あっと思って見てみれば、僕が誘導したはずの零戦六機もその場から消えていた。滑走路の上には相変わらずの蒸し暑さと静けさがあったけど、僕の背中は冷たかった。今、さっきまで確かに居た年嵩が消えたことと、班長が口にした「伍長」の言葉、これが何時までもぐるぐるぐるぐる頭を巡っていたよ。
……うん、班長も分かってたみたいでね。突っ立ってた僕の背中をぽんっと叩いて、班長は「後で資料室に行ってみろ」ってだけ言って、そのまま演習に戻っていった。
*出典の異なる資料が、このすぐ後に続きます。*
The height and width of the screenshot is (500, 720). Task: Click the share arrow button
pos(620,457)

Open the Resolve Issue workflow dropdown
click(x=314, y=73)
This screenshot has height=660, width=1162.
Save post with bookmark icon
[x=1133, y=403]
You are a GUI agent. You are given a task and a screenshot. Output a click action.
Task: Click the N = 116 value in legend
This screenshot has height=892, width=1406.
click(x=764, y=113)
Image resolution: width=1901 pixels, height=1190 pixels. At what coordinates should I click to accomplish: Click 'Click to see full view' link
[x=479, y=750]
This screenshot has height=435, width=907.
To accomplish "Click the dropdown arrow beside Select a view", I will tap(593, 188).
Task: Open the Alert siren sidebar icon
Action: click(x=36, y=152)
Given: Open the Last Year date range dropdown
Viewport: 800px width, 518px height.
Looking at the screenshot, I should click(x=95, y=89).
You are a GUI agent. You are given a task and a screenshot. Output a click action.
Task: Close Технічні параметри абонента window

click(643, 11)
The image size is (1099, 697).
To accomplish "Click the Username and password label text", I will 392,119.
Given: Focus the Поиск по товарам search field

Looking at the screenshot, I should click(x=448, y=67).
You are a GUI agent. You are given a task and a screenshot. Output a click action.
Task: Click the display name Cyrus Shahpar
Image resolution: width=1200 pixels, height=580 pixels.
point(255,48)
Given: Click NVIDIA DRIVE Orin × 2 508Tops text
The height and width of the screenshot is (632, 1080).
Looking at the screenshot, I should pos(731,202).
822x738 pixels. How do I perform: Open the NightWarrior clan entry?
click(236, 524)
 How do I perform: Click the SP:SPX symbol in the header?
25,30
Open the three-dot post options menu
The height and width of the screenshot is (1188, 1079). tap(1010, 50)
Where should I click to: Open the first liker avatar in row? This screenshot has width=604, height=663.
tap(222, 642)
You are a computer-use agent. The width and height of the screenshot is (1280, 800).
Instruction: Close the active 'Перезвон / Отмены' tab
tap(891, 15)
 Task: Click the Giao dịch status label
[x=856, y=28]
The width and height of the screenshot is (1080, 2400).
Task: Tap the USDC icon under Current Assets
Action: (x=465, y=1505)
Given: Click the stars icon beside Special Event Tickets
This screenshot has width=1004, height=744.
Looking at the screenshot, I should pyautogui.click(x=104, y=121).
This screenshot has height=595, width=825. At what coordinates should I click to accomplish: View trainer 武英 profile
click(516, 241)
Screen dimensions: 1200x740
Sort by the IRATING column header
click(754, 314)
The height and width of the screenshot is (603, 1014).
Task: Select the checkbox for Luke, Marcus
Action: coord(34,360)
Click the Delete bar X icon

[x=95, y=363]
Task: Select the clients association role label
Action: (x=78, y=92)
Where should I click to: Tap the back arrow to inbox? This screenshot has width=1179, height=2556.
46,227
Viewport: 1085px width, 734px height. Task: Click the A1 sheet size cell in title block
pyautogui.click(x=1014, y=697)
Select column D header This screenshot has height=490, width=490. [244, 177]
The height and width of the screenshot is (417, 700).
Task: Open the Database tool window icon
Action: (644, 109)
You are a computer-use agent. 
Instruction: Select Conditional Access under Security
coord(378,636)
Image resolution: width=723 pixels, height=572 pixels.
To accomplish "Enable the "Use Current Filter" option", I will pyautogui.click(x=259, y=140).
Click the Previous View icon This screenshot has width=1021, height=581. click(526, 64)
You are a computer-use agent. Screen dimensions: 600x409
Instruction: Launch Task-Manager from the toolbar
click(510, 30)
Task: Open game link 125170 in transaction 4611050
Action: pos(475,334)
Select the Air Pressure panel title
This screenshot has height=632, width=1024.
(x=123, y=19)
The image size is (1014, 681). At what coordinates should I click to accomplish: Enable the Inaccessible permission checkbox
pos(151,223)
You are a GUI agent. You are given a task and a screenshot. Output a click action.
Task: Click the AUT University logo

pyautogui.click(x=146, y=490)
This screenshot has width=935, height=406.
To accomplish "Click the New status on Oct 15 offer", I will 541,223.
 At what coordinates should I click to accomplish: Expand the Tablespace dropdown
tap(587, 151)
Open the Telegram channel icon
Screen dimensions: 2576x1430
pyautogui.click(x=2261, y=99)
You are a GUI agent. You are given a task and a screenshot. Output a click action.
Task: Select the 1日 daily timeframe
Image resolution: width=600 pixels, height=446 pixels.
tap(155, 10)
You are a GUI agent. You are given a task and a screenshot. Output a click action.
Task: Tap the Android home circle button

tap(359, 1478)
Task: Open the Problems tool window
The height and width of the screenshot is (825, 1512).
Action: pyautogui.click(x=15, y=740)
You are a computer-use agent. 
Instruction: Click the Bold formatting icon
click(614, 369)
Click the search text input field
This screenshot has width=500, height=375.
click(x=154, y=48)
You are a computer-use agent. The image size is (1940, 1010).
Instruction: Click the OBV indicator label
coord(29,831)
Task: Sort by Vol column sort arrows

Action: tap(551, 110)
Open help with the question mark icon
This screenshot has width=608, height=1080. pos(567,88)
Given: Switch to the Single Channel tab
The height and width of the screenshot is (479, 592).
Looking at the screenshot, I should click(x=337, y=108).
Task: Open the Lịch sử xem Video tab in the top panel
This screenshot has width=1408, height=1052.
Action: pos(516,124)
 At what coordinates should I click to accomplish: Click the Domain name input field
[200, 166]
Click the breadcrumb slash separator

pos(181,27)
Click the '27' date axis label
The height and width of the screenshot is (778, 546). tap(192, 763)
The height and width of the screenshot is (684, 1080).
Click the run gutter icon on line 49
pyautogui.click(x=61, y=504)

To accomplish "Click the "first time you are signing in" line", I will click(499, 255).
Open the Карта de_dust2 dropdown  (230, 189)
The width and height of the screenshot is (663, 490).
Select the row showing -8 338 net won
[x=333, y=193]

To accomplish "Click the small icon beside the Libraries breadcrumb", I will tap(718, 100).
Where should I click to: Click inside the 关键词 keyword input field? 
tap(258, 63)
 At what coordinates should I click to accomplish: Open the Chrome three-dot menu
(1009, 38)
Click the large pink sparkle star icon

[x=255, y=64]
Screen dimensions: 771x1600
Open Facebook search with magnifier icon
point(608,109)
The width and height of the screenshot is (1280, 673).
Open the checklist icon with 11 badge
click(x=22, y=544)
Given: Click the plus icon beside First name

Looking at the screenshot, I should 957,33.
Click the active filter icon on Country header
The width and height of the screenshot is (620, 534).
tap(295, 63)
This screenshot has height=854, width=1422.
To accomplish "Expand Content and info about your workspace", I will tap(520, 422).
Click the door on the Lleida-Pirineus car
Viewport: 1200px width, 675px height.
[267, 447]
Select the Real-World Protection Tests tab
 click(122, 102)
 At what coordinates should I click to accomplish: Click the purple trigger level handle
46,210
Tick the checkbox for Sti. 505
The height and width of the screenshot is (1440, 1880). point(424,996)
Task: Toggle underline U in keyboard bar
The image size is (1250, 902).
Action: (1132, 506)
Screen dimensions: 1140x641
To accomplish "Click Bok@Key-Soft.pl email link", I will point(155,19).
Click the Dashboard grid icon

演習が終わった後は、資料室までひとっとびさ。ハードな演習でヘトヘトだったけど、そんなことお構いなし。零戦最盛期、第二次世界大戦頃の資料を引っくり返して漁った。
そしたら、すぐに見つかったよ。
第二次世界大戦の中盤、B-29だのワイルドキャットだのが跋扈していた空を飛び回っていた、たった六機の零戦部隊——実に二十機以上のB-29を落とした部隊の隊長こそは、僕のひいじいさんだった。
……嗚呼、調べたよ。
部隊は洋上で被弾・墜落して投げ出され、アメリカの軍艦に拾われたらしい。でも、季節は真冬だ。それ以前からの怪我もあって、拾われたときには虫の息。介抱虚しく次の日には息を引き取ったとか。
その時の詳細も一応、資料には事細かに書いてあったけど……それは言わない。しっかり胸の中に秘めとくよ。
——それにしても、ひいじいさん。
ひい孫の僕を見て、何を思ったんだろうか。